[Start of Attachment]

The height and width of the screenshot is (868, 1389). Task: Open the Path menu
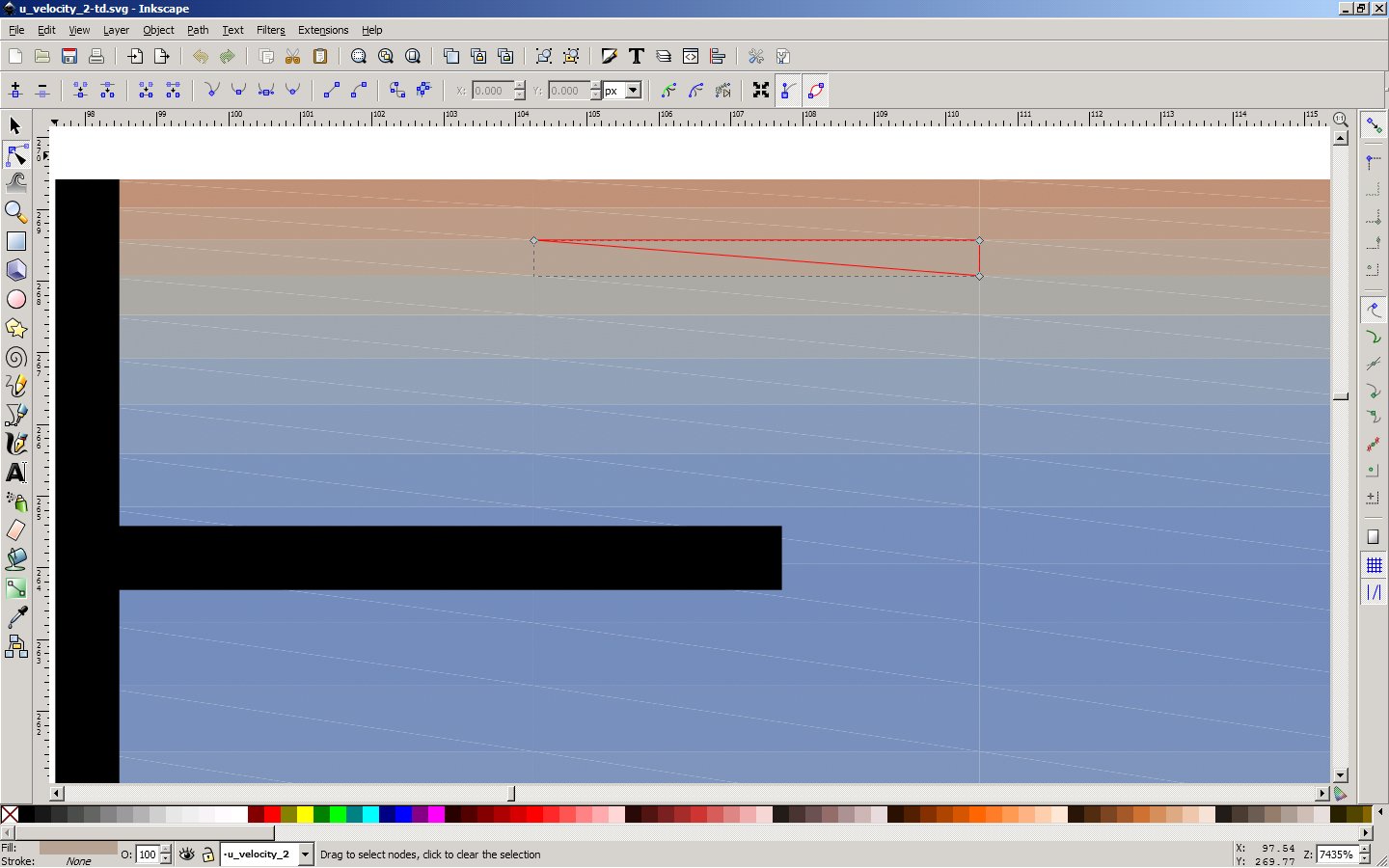tap(198, 30)
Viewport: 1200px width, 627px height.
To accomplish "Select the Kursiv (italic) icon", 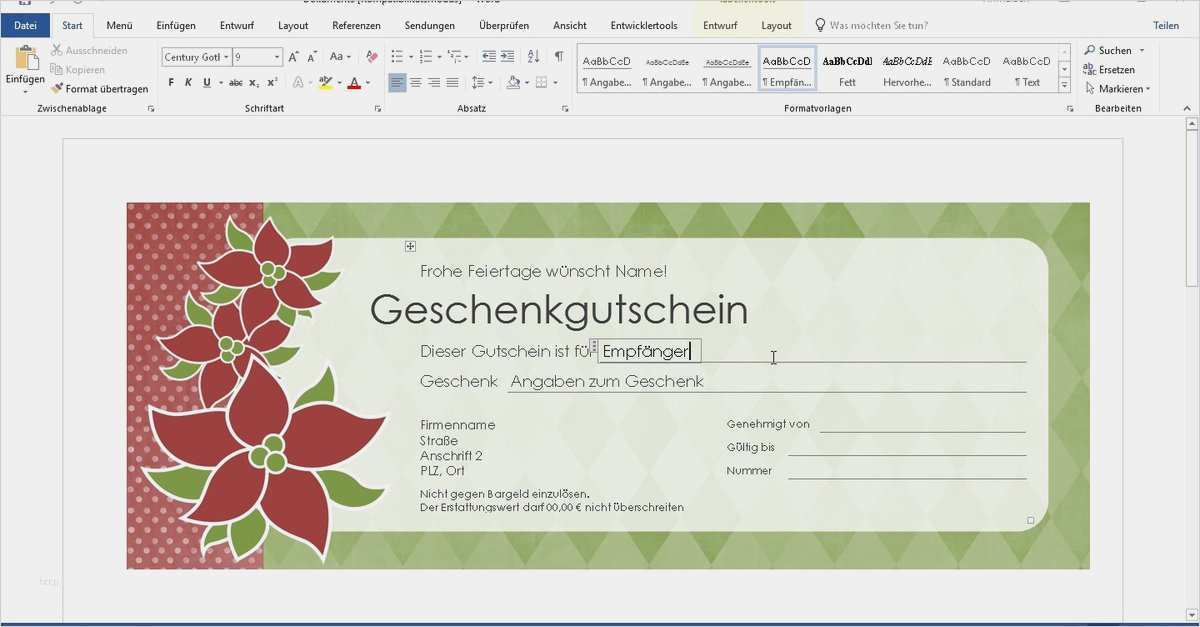I will click(188, 82).
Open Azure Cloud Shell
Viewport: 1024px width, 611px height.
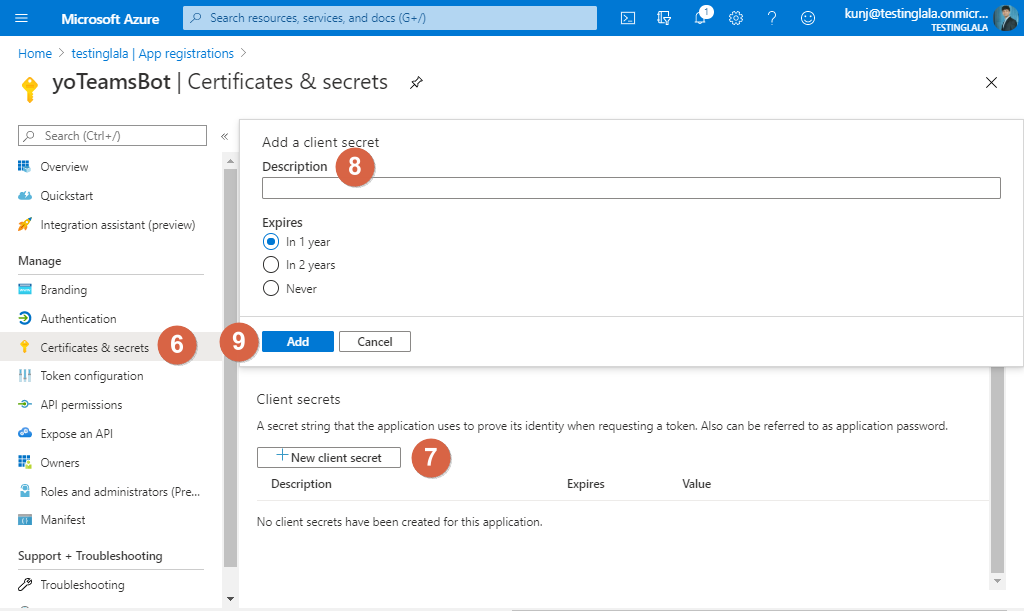(x=627, y=17)
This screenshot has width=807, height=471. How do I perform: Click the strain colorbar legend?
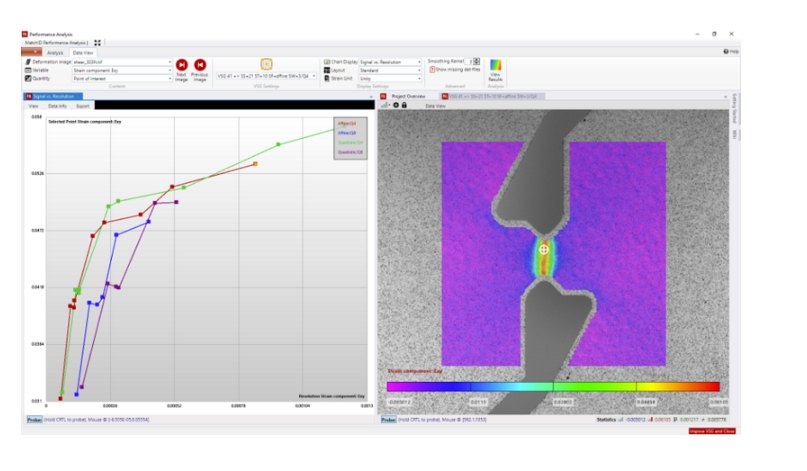pyautogui.click(x=553, y=386)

[End of Attachment]

What you are asked to do
Leaving out the pictures, print exactly and only the lines from the one containing "This screenshot has" through the last line of the records.

Result of the task
This screenshot has width=807, height=471. How do I perform: Click the strain colorbar legend?
pyautogui.click(x=553, y=386)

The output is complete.